We received the following fluorescence intensity (Fig.1):
-Non fluorescent bacteria - Mean: 26,766.72; STDEV: 3423.98.
-Original part bacteria - Mean: 57,853.17; STDEV: 2624.75.
-Variation 1 bacteria - Mean: 154,336.4; STDEV: 8994.96.
-Variation 2 bacteria - Mean: 50,705.19; STDEV: 2436.38.

The intensity of variation 1 (both Shine-Dalgarno and folding optimization, BBa_K2943902) was almost 3 times stronger than the original part (BBa_K608014). However, the intensity of variation 2 (folding optimization) was not higher than the original part.

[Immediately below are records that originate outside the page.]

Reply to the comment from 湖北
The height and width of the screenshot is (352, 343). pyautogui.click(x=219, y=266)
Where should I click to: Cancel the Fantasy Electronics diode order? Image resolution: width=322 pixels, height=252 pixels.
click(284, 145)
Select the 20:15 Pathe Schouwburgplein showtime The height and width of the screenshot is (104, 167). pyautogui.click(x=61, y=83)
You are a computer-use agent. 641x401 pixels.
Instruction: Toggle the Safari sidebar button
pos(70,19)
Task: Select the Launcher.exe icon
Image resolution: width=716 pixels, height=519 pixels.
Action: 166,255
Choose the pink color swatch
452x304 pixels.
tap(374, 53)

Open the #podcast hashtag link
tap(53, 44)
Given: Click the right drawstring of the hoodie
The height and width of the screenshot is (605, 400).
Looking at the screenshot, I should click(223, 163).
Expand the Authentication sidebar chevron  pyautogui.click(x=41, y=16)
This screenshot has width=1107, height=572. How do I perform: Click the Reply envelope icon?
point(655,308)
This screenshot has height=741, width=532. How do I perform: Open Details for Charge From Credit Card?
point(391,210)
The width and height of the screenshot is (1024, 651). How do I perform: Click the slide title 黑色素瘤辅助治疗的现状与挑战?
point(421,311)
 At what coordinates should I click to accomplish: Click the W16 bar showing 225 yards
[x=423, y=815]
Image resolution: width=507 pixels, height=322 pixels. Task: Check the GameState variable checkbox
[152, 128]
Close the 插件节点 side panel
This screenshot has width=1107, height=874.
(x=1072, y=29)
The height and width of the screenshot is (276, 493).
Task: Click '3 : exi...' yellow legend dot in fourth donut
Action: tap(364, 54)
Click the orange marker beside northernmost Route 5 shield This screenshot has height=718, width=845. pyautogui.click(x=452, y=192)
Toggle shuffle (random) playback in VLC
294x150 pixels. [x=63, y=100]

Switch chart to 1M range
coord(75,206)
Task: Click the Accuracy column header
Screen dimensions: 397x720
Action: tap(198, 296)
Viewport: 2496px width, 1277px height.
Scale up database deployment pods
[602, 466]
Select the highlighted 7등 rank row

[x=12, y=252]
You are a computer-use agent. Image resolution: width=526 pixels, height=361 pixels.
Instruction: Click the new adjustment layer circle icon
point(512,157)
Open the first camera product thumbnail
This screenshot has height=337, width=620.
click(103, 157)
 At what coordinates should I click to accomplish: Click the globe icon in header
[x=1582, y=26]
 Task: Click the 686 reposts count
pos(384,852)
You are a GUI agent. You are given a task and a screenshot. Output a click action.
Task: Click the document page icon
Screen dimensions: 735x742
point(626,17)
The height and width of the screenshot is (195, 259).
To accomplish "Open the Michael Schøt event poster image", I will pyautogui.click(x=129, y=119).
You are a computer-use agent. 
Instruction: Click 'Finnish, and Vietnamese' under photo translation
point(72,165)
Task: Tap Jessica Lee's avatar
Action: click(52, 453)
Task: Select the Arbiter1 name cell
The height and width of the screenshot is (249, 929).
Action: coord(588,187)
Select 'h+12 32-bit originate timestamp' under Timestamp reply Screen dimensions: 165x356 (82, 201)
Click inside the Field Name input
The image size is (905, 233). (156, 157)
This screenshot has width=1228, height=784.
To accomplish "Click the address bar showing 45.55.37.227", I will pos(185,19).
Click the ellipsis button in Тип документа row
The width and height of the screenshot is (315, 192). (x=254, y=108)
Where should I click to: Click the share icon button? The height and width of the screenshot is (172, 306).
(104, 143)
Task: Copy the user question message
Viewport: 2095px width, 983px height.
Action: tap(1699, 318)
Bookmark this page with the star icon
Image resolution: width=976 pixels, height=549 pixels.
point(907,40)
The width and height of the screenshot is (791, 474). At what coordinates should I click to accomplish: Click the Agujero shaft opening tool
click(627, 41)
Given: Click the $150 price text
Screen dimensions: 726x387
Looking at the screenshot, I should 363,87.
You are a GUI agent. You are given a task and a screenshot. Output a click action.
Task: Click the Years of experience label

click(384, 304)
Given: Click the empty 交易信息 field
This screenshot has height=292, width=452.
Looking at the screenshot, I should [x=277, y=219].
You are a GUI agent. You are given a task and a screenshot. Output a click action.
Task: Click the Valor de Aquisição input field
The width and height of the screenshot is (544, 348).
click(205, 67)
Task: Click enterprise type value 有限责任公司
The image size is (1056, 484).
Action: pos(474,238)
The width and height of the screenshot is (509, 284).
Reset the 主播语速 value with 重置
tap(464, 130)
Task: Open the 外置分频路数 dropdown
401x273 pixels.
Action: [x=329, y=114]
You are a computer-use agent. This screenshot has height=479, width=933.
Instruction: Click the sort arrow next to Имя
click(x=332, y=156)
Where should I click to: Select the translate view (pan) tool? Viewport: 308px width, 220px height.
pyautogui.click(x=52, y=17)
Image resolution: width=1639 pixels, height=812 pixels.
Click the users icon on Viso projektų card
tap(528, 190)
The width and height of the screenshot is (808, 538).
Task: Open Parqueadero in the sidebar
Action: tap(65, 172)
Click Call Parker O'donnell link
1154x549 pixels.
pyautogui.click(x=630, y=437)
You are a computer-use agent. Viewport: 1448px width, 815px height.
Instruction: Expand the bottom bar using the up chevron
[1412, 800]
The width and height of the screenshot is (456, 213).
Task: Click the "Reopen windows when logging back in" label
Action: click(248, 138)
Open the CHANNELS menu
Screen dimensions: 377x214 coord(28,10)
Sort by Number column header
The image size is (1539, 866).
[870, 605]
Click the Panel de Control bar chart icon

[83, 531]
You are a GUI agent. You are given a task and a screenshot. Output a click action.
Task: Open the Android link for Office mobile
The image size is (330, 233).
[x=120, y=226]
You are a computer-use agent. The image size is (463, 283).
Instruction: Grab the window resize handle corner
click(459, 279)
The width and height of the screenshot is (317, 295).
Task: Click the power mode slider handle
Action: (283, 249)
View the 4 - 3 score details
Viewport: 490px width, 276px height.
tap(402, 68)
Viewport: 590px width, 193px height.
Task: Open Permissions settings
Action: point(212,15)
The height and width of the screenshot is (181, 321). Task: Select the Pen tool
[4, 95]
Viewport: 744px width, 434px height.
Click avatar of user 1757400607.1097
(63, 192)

These results have shown that our part improvement was a success, enabling stronger RFP expression for future studies.



Wet Lab Notebook:




Reference:

[1]. Gross, Larry A., et al. "The structure of the chromophore within DsRed, a red fluorescent protein from coral." Proceedings of the National Academy of Sciences 97.22 (2000): 11990-11995.
[2]. Suetsugu, Atsushi, et al. "Imaging exosome transfer from breast cancer cells to stroma at metastatic sites in orthotopic nude-mouse models." Advanced drug delivery reviews 65.3 (2013): 383-390.
[3]. Kim, Mi-Young, et al. "Tumor self-seeding by circulating cancer cells." Cell 139.7 (2009): 1315-1326.
[4]. Gyorgy, Andras, et al. "Isocost lines describe the cellular economy of genetic circuits." Biophysical journal 109.3 (2015): 639-646.
[5]. Buchler, N. E., & Cross, F. R. (2009). Protein sequestration generates a flexible ultrasensitive response in a genetic network. Molecular systems biology, 5(1).
[6]. Yu, Wenqi, and Friedrich Götz. "Cell wall antibiotics provoke accumulation of anchored mCherry in the cross wall of Staphylococcus aureus." PLoS One 7.1 (2012): e30076.
[7]. Lorenz, R. et al. ViennaRNA Package 2.0. Algorithms for Molecular Biology 6, 26 (2011)
[8]. Hecht, Ariel, et al. "When wavelengths collide: bias in cell abundance measurements due to expressed fluorescent proteins." ACS synthetic biology 5.9 (2016): 1024-1027.